The Old Synagogue is currently a branch of Kraków City’s Museum and is situated in the very heart of Kraków’s Kazimierz at 24 Szeroka Street. It is one of the oldest buildings of this type in Poland and in Europe. It was built in the second half of the 15th century. Unfortunately, during its history it has burnt a few times. Still, the most tragic period was of course the World War II when the Nazis devastated the building completely. It wasn’t rebuilt till 1956 when it regained its Gothic-Renaissance look. Nowadays, the museum presents Jewish, religious items in three major exhibitions: the synagogue, holidays and ceremonies and private and family life. The synagogue can be visited individually or with a guide. When you visit Kraków’s Kazimierz you just cannot omit this place.
The Old Synagogue was built in the 15th century by the Jewish people who escaped to Poland from Bohemia and found a safe place to live here. There are different dates of creation, one 1407 and the other 1492. The synagogue was built of brick in the Gothic style. However, the fire that took place in the middle of sixteenth century damaged the building and caused the roof to collapse. Quickly they rebuild it in a Renaissance style, more flat shape based on two columns. The women's gallery and a vestibule also were added in the same time. The famous Italian architect Mateo Gucci managed whole the works. In its history Old Synagogue Krakow suffered from many fires, after which, however, it was quickly returned to previous, prestigious condition. The synagogue was associated with many famous rabbis, including Isaac the Levite or Dow Beer Meisels.
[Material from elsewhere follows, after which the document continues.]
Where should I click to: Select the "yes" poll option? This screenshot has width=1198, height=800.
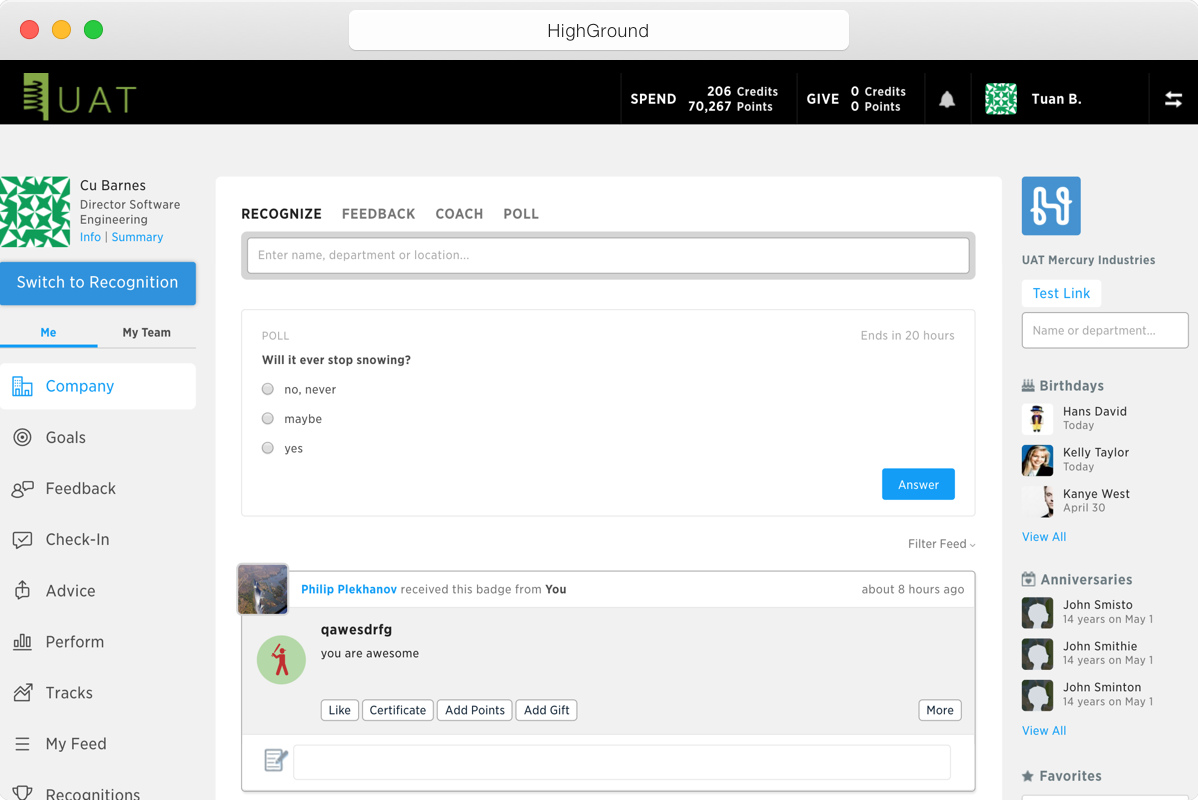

It was visited by distinguished guests: Tadeusz Kościuszko in 1794, Austrian archduke Rudolf in 1881 or Polish president Ignacy Mościcki in 1927. The most difficult time in the history of the synagogue was World War II. The occupiers closed the building, all equipment was robbed and taken away, and the interior was devastated. They created a warehouse here. Few years after the war, people of Krakow rebuilt the synagogue and in 1959 a museum was opened here showing the elements of religious, cultural and social life of the Jews in Krakow as well as elements of the equipment of the former synagogue.
In addition to the beautiful Gothic-Renaissance architecture, which is emphasized by two slender columns, you can see a reconstructed iron bimah. For centuries it was the place where the Torah was read and were they pray in the main hall. There are also a Renaissance portal (16th c), a well and a silver moneybox (17th c) and a beautifully decorated closet for Torah scrolls - Aron-ha kodesh (16th c), which has luckily survived to our times. The original painting of the synagogue was completely destroyed. Currently, the interior of the place is occupied by exhibitions presenting various aspects of Jewish culture and religion. In the main hall there is equipment of synagogues (lambrequins, parochets, Torah crowns, Hanukkah lamps, bells and many others) and exhibits related to particular holidays in the Jewish calendar (dishes used on the Sabbath, trays, fragrance containers). We will also find here elements of traditional Jewish clothing, both ordinary and festive. We can get to know the everyday life of Jews by going to the southern women's gallery. Here are presented exhibits related to the human life cycle, from birth, through circumcision, bar-mitzvah to marriage, death and commemoration of the person. You can also find here a things related to education, marriage, divorce, maintaining kosher food or almsgiving. Temporary exhibitions, connected with the history and culture of Jews in Poland and Krakow, are organized in the northern women's gallery. Exhibitions in all parts of the synagogue are complemented with photographs and paintings depicting the life of the Jewish community in Poland.
The Old Synagogue is one of the most important places to see, if you decide to visit Kazimierz. It stands by the old walls of this city, which have survived in a small parts to our times. Outside the synagogue, you will also find a stone obelisk commemorating the victims of the Nazi crime of 1943. From the level of Szeroka Street, you can see the entire northern side of the synagogue: the arcaded roof, the jagged shape of the women's gallery and the vestibule that leads to the temple. The square in front of the synagogue is a vibrant place, full of people from all over the world, who come to Krakow to see old Jewish monuments. In a close proximity of the synagogue there are many restaurants that tempt their potential guests with smells, music and the wonderful atmosphere of the places. The square at the Old Synagogue teems with life every year at the end of June or beginning of July. This is where the final concert of the "Jewish Culture Festival" is organized. The famous Shalom on Szeroka Street. So if you are planning to visit Krakow, you must be here.